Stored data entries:
□ □ □ □ □
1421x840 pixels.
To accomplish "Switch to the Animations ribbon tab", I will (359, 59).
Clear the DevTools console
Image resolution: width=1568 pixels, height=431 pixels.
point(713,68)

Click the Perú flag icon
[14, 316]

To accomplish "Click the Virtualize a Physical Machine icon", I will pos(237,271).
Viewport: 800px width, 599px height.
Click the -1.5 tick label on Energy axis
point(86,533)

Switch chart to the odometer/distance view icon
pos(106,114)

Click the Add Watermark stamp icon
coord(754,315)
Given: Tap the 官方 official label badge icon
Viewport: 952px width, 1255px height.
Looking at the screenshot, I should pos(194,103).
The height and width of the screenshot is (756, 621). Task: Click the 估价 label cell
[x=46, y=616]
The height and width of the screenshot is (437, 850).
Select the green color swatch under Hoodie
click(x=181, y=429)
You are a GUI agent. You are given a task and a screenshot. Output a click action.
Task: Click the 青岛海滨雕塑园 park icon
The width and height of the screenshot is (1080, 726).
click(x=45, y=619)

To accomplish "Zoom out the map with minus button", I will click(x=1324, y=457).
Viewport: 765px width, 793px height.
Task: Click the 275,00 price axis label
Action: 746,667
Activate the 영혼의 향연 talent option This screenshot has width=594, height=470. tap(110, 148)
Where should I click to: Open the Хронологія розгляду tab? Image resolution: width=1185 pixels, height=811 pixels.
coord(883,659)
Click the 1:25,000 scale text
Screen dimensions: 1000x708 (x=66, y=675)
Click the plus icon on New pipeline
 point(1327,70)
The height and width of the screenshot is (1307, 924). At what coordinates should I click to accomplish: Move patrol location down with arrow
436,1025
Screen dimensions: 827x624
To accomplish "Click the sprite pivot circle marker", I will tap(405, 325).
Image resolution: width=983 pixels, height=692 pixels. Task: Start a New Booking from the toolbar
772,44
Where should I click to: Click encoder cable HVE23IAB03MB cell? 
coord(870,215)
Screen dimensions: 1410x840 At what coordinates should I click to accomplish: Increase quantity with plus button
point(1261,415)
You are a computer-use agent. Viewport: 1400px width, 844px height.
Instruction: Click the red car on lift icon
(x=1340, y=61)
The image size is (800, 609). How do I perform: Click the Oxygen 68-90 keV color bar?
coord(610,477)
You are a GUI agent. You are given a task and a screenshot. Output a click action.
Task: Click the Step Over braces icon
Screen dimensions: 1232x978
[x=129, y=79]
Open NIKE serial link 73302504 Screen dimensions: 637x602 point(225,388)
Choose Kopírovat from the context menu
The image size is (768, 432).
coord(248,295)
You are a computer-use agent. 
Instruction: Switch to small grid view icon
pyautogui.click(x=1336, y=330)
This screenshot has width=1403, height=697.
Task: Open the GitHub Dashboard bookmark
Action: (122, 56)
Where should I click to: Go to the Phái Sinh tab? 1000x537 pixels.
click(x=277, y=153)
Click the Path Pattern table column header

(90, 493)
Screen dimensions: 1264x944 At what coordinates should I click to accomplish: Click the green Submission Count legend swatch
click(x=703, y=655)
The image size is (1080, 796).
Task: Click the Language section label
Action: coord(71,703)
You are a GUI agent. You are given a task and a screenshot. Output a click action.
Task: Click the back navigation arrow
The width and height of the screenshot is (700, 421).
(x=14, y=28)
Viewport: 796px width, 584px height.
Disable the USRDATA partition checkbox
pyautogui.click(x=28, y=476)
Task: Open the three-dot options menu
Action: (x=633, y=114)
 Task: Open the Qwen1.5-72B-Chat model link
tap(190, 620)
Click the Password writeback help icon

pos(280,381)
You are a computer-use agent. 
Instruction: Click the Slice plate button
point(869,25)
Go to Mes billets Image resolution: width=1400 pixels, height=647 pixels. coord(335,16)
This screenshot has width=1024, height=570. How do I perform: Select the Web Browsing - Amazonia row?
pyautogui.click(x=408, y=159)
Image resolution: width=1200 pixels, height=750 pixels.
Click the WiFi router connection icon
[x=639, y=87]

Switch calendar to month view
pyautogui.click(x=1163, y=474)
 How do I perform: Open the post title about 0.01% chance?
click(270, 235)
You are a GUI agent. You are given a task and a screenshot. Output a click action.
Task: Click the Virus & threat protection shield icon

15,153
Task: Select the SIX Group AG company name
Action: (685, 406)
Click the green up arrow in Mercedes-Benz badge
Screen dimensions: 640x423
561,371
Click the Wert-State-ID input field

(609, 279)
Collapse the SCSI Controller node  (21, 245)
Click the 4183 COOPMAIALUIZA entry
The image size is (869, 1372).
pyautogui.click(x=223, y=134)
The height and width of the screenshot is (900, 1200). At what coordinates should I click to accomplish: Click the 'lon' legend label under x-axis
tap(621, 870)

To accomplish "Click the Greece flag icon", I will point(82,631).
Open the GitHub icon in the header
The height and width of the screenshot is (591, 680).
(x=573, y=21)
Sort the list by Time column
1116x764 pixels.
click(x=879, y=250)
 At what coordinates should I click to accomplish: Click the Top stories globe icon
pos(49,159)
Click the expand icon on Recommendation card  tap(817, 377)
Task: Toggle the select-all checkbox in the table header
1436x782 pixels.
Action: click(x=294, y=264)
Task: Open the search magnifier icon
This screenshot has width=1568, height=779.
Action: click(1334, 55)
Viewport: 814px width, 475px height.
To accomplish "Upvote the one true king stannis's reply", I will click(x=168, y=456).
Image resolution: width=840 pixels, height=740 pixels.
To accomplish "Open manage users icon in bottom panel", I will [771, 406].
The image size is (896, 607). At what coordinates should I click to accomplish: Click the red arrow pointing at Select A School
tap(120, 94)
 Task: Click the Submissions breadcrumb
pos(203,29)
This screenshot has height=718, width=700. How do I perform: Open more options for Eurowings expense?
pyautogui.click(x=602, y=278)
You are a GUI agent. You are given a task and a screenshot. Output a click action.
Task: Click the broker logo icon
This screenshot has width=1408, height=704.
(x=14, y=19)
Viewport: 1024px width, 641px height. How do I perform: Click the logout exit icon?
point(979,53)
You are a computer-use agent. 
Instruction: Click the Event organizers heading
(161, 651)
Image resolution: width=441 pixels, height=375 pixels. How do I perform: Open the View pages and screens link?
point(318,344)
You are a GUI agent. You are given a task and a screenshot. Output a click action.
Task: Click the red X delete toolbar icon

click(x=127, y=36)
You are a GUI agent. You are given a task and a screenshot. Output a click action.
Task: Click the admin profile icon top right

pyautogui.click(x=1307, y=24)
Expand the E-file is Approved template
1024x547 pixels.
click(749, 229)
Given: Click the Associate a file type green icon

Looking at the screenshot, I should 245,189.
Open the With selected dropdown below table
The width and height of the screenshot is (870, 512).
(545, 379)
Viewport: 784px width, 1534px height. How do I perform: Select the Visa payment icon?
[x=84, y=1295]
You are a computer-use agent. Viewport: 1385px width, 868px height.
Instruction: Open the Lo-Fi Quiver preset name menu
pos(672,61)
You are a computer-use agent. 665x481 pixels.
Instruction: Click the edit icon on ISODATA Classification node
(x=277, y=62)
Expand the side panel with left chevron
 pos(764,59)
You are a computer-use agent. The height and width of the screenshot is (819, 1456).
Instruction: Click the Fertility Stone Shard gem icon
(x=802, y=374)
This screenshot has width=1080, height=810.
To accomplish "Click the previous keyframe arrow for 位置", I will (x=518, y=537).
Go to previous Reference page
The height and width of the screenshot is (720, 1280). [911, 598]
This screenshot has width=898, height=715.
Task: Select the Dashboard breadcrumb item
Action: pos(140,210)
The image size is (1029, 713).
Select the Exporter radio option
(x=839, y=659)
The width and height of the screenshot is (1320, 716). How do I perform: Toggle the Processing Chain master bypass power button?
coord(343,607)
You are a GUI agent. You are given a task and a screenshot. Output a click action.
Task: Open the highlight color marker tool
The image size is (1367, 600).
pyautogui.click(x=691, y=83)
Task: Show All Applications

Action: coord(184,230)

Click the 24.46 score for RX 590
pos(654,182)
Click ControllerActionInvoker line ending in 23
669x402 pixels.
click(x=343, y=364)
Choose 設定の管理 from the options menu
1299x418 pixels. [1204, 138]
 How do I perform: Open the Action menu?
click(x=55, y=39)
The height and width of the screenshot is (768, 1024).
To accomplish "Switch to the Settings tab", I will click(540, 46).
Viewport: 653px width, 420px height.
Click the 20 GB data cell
□ □ □ □ □
What to do:
Can you write out the lines above, from the first one through the one containing "You are a computer-use agent. Viewport: 1400px", exactly as they appear and nothing more?

Output:
1421x840 pixels.
To accomplish "Switch to the Animations ribbon tab", I will (359, 59).
Clear the DevTools console
Image resolution: width=1568 pixels, height=431 pixels.
point(713,68)

Click the Perú flag icon
[14, 316]

To accomplish "Click the Virtualize a Physical Machine icon", I will pos(237,271).
Viewport: 800px width, 599px height.
Click the -1.5 tick label on Energy axis
point(86,533)

Switch chart to the odometer/distance view icon
pos(106,114)

Click the Add Watermark stamp icon
coord(754,315)
Given: Tap the 官方 official label badge icon
Viewport: 952px width, 1255px height.
Looking at the screenshot, I should pos(194,103).
The height and width of the screenshot is (756, 621). Task: Click the 估价 label cell
[x=46, y=616]
The height and width of the screenshot is (437, 850).
Select the green color swatch under Hoodie
click(x=181, y=429)
You are a GUI agent. You are given a task and a screenshot. Output a click action.
Task: Click the 青岛海滨雕塑园 park icon
The width and height of the screenshot is (1080, 726).
click(x=45, y=619)

To accomplish "Zoom out the map with minus button", I will click(x=1324, y=457).
Viewport: 765px width, 793px height.
Task: Click the 275,00 price axis label
Action: 746,667
Activate the 영혼의 향연 talent option This screenshot has width=594, height=470. tap(110, 148)
Where should I click to: Open the Хронологія розгляду tab? Image resolution: width=1185 pixels, height=811 pixels.
coord(883,659)
Click the 1:25,000 scale text
Screen dimensions: 1000x708 (x=66, y=675)
Click the plus icon on New pipeline
 point(1327,70)
The height and width of the screenshot is (1307, 924). At what coordinates should I click to accomplish: Move patrol location down with arrow
436,1025
Screen dimensions: 827x624
To accomplish "Click the sprite pivot circle marker", I will tap(405, 325).
Image resolution: width=983 pixels, height=692 pixels. Task: Start a New Booking from the toolbar
772,44
Where should I click to: Click encoder cable HVE23IAB03MB cell? 
coord(870,215)
Screen dimensions: 1410x840 At what coordinates should I click to accomplish: Increase quantity with plus button
point(1261,415)
You are a computer-use agent. Viewport: 1400px width, 844px height.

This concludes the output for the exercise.